Directions for this task: The line containing "Open the recent apps navigation icon" and each line after it, through the final line of the data, are to be retyped exactly, with pictures left out.

Task inputs:

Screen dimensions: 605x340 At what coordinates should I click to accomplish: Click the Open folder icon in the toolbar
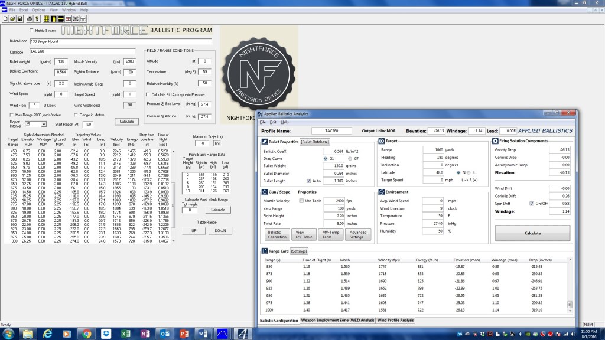[12, 18]
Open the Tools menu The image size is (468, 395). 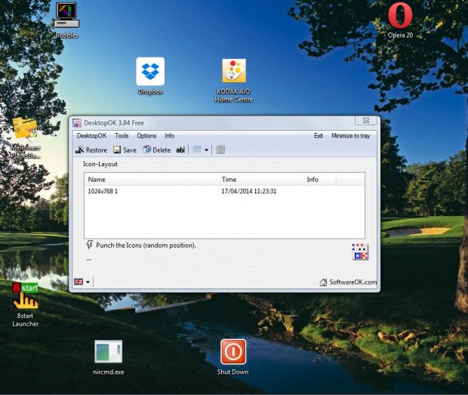(122, 136)
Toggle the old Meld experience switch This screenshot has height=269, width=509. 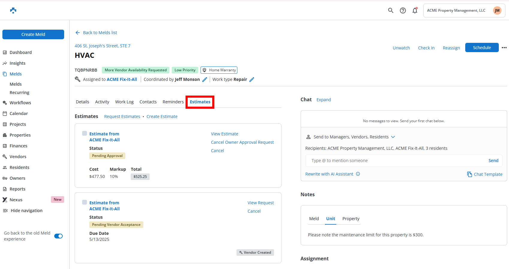tap(58, 236)
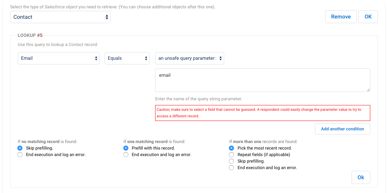Choose End execution for multiple records
The height and width of the screenshot is (193, 388).
tap(232, 168)
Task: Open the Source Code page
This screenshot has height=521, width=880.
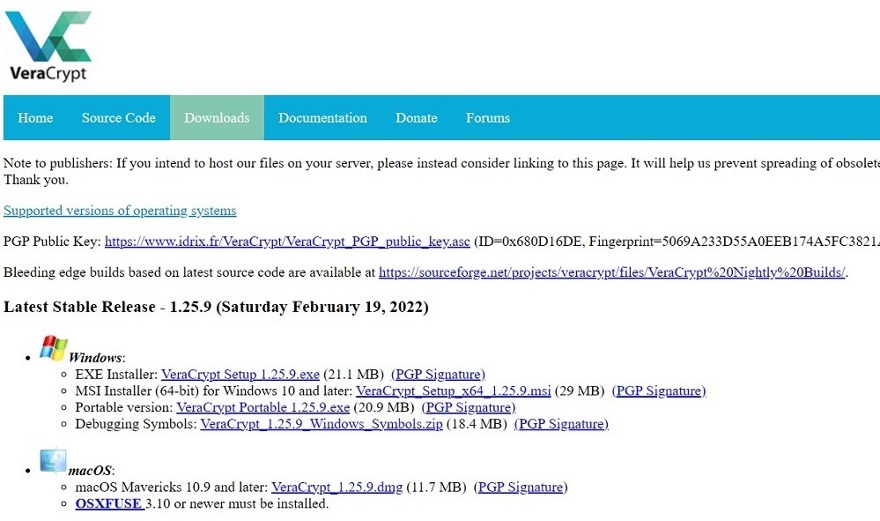Action: click(118, 117)
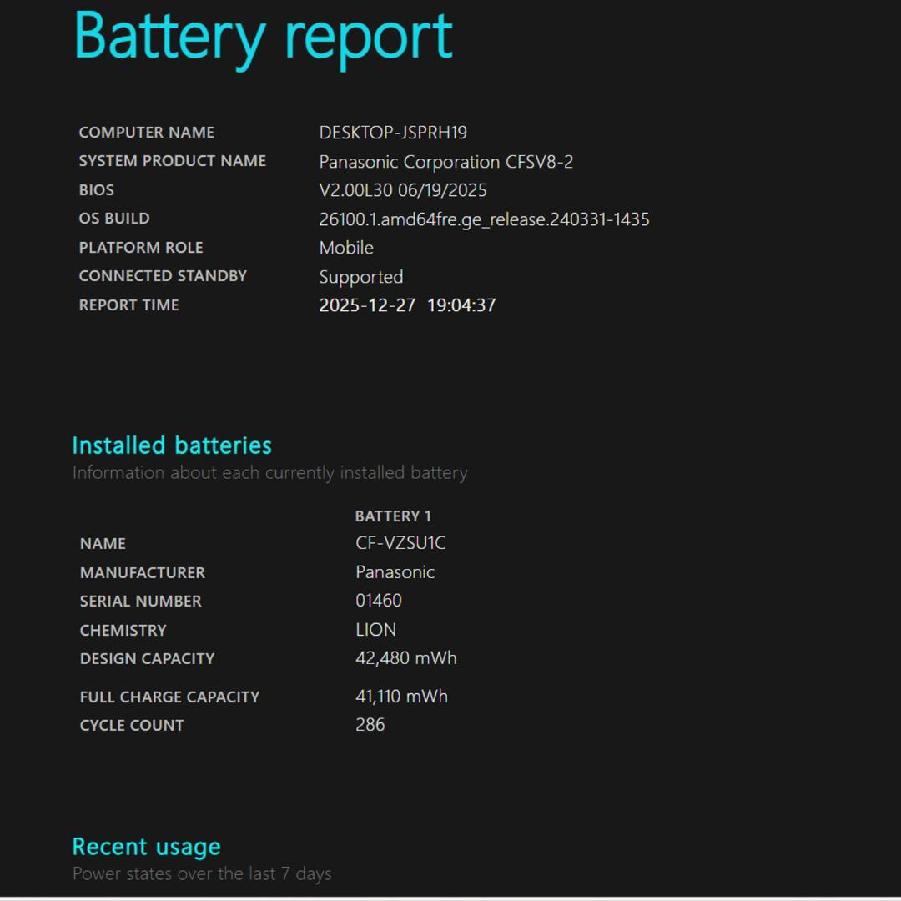Click the full charge capacity 41,110 mWh
The image size is (901, 901).
(x=401, y=697)
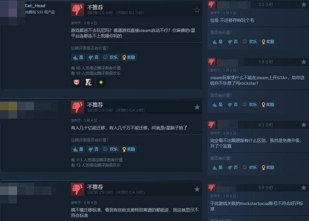The width and height of the screenshot is (309, 221).
Task: Click the golden sparkle award icon
Action: click(101, 82)
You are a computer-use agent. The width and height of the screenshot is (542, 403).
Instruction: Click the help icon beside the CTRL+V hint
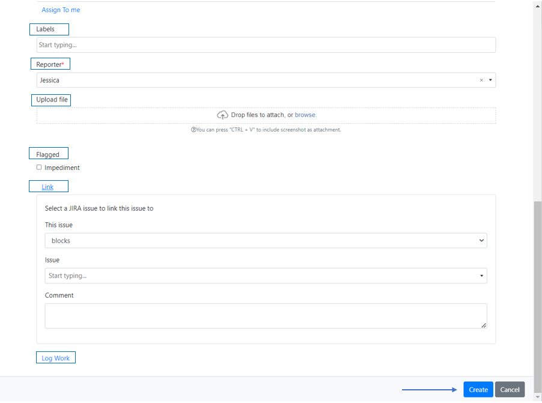click(x=193, y=130)
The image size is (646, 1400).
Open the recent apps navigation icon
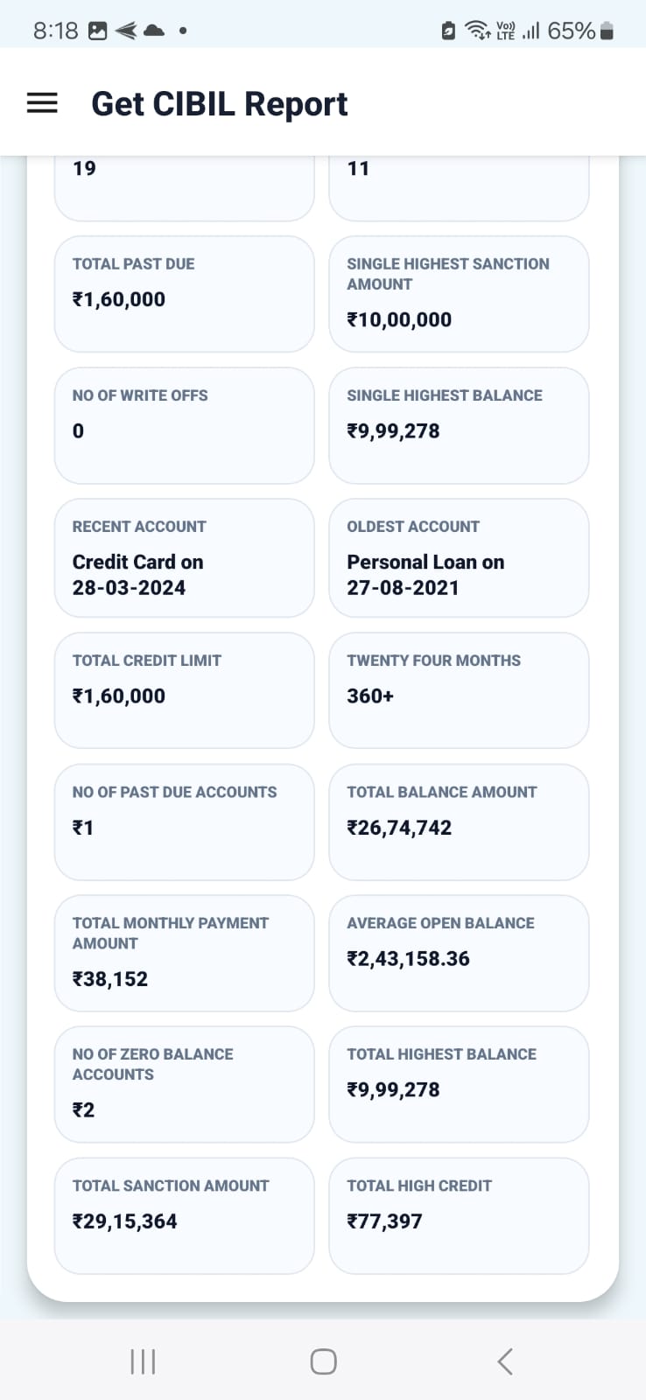coord(142,1362)
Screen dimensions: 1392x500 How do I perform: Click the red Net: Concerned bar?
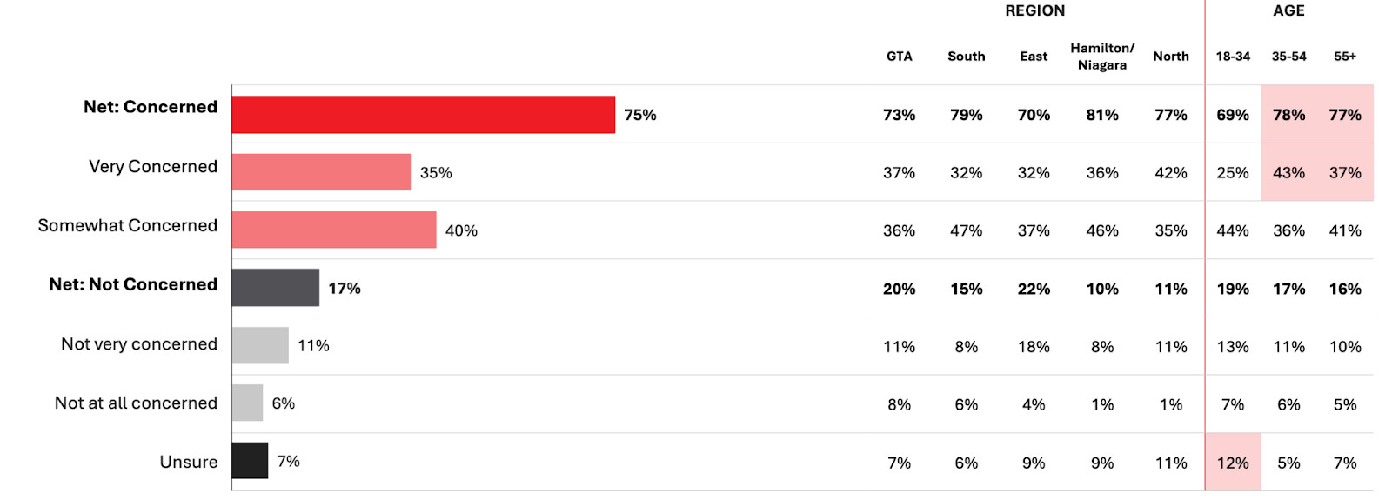coord(423,115)
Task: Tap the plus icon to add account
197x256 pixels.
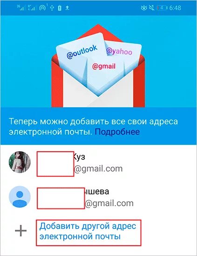Action: click(x=21, y=231)
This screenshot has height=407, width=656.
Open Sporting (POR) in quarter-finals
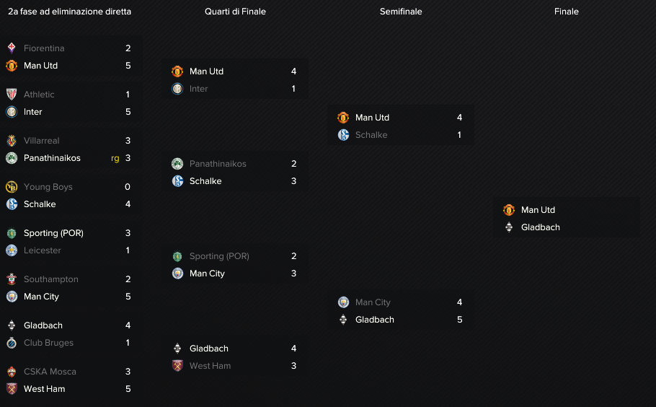[219, 256]
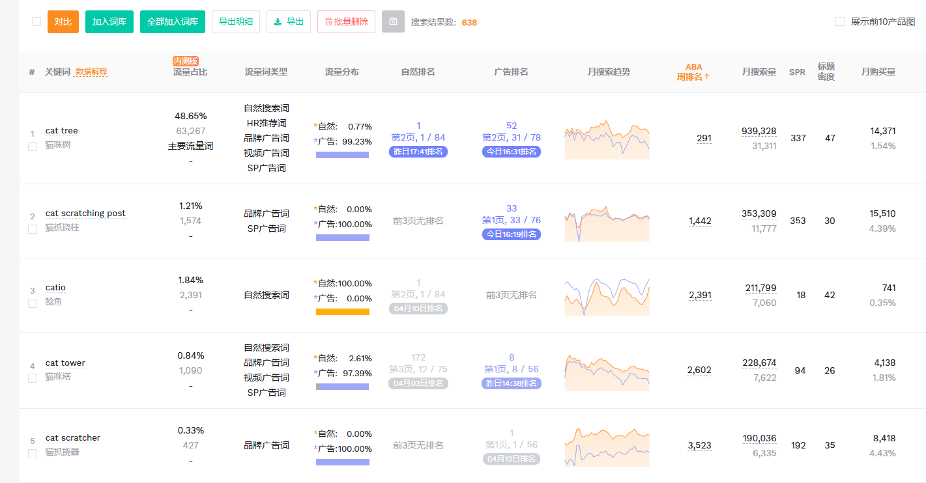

Result of the exercise:
Open the recent apps navigation icon
coord(142,1362)
Screen dimensions: 1392x500 How do I perform: Click the red Net: Concerned bar?
coord(423,115)
Task: Tap the plus icon to add account
197x256 pixels.
Action: click(x=21, y=231)
This screenshot has height=407, width=656.
Open Sporting (POR) in quarter-finals
[219, 256]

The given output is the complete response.